Cacciato il super poliziotto che ha arrestato gli spioni dei potenti. E spunta la pista MASSONICA

All'indomani dell'arresto di Giulio e Francesca Occhionero, fratello e sorella che con i loro server hanno tenuto sotto controllo pc e account
di più di 6 mila tra esponenti dell'alta finanza, massoni e politici delle massime istituzioni dello Stato - tra cui gli ex presidenti del Consiglio, Renzi e Monti - ecco saltare le prime teste. Il capo della Polizia, Franco Gabrielli, ha rimosso dall'incarico il direttore della polizia postale, Roberto Di Legami, coordinatore dell'indagine sul cyberspionaggio. Tra i motivi alla base della decisione anche l’aver sottovalutato la portata dell’indagine sullo spionaggio dei politici senza informare i vertici del Dipartimento di pubblica sicurezza, né l’allora presidente del Consiglio, spiato dai fratelli romani.

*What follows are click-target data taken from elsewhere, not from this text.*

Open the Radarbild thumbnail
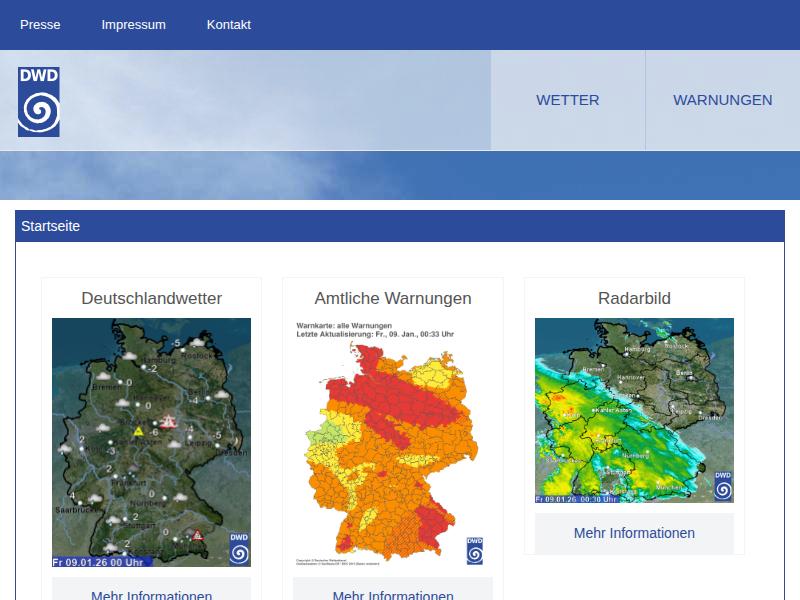Screen dimensions: 800x600 pos(634,410)

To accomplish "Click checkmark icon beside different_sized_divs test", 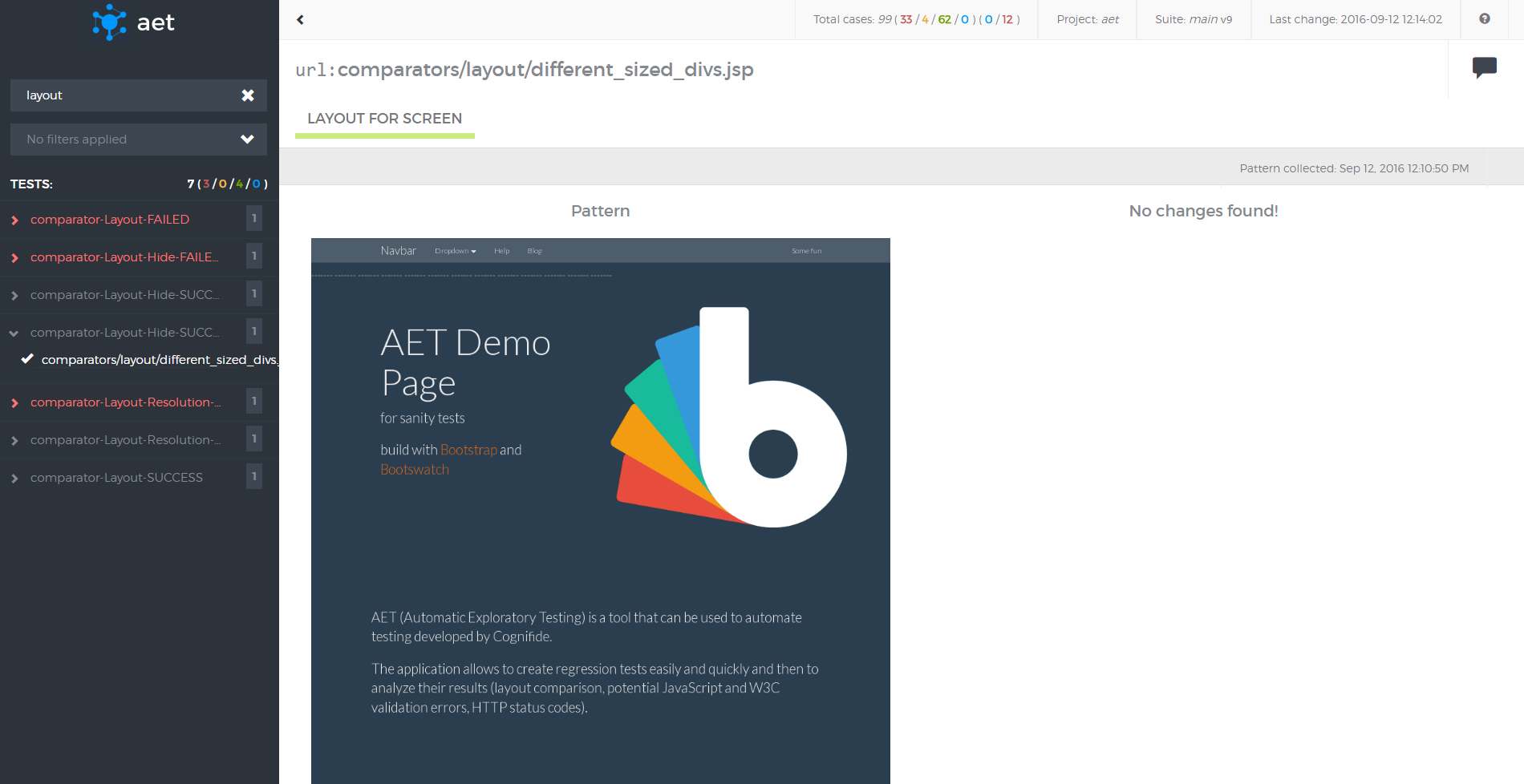I will (27, 359).
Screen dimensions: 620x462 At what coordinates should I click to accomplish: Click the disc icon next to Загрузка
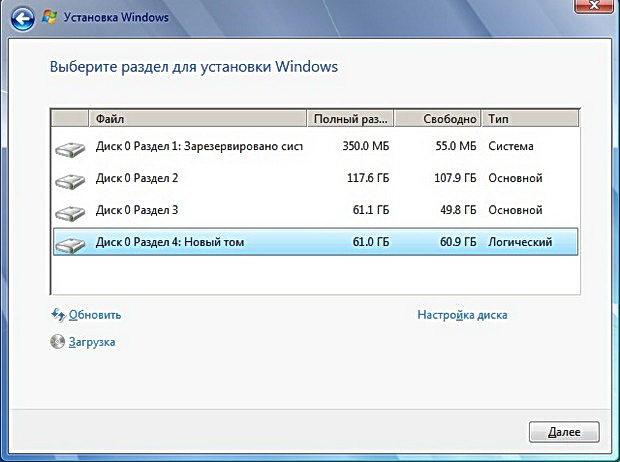[x=57, y=342]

Cosa cercavano i fratelli Occhionero?
Ma chi sono i due Occhionero finiti in manette per ordine del tribunale romano? Come l'ombra della massoneria capitolina entra nel gioco delle cyberspie che tengono sotto controllo le comunicazioni di mezzo establishment nazionale? Qual era il fine del dossieraggio e della frenetica attività di catalogazione di email e dati sensibilissimi, andata avanti almeno dal 2011, e per conto di chi? Molto conosciuti nell'ambiente dell'altra finanza romana, dove circolano quelli che contano, fratello e sorella hanno un curriculum ben delineato nel profilo Linkedin di lei, Maria Francesca, 49 anni, nata nelgli States, residente a Londra ma domiciliata a Roma. Guido, 43 anni e una laurea in ingegneria nucleare, si legge, "è 'managing director' della Westlands Securities Srl Lt", società fondata nel 1998. E' "operante nel campo dell’investment banking, inizialmente dedita allo sviluppo di tools quantitativi per le consulenze finanziarie e bancarie, ha successivamente dato vita e sviluppato alcuni progetti nel settore del private equity e dell’asset management". Lei invece, legata a doppio filo con il fratello, realizza la sua formazione professionale "in una società dell'Iri in materie come il data privacy e il security management", scrive Carlo Bonini su Repubblica. Poi dal 2001 il lavoro simbiotico con il fratello. 

I presunti legami con Mafia Capitale e la P4
Per 12 anni, ricostruisce il quotidiano di piazza Indipendenza, è dirigente della Westlands, e condivide a tratti le poltrone nel consiglio di amministrazione di una società immobiliare, "la Rogest, riferibile a Salvatore Buzzi". Quello di Mafia Capitale, per intenderci. Ma per avere la giusta chiave di lettura dell'attività di "accesso abusivo a sistemi informatico aggravato e di intercettazione illecita di comunicazioni informatiche o telematiche", come scrive il Gip nell'ordinanza di custodia cautelare, si può forse cercare il nesso seguendo la linea sottile che, attraverso software spia porta a grembiulini e compasso. L'ambiente della massoneria romana è infatti il luogo nel quale Guido trova le sue fonti di ispirazione. "E' ambizioso", scrive Repubblica. E probabilmente ambisce a scalare la loggia Paolo Ungari, quella dove si trova "l'alta burocrazia di Stato". Altra corrispondenza di amorosi sensi: alcuni degli account utilizzati per scaricare i dati attrverso il software spia () corrisponde con quello di trovato nel computer di Luigi Bisignani, 5 anni fa, nella famosa inchiesta sulla P4. Raggiunto da Bonini telefonicamente, Bisignani - che ha patteggiato una pena a un anno e 7 mesi - dice di non aver mai sentito parlare di Occhionero. "Con quel cognome me lo ricorderei", ha detto negando ogni conoscenza.

La sottile linea che porta alla massoneria
La fonte che comnferma i legami con le logge è dell'intelligence italiana. "Vedremo dove arriveremo. Ma Occhionero non è un fungo spuntato all'improvviso. Nella loggia Paolo Ungari c'è l'alta burocrazia di Stato. E lui, Giulio, è legato a un signore che si chiama Ubaldo Livolsi". Chi è costui? "Se c’è un uomo a cui Silvio Berlusconi dovrà essere perennemente grato è Ubaldo Livolsi - scriveva Di Vico sul Corriere a proposito del finanziere siciliano -. È stato lui, infatti, a metà degli anni Novanta a 'salvare' il Biscione. Oggi, con i forzieri Mediaset strapieni di profitti, può sembrare da archeologia della finanza ricordare come in quegli anni la Fininvest avesse debiti per 4.500 miliardi di lire pari al 43,7% del fatturato consolidato. Livolsi inventò il marchio Mediaset, coinvolse il sistema bancario e quotò la nuova società".